***** INPUT DATA *****

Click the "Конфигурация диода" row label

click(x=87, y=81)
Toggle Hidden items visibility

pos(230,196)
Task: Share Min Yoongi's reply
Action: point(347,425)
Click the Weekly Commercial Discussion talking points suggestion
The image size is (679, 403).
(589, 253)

*****

_WORK TASK_
Could you write out all the entries word for word?

_EXERCISE RESPONSE_
Click the "Конфигурация диода" row label

click(x=87, y=81)
Toggle Hidden items visibility

pos(230,196)
Task: Share Min Yoongi's reply
Action: point(347,425)
Click the Weekly Commercial Discussion talking points suggestion
The image size is (679, 403).
(589, 253)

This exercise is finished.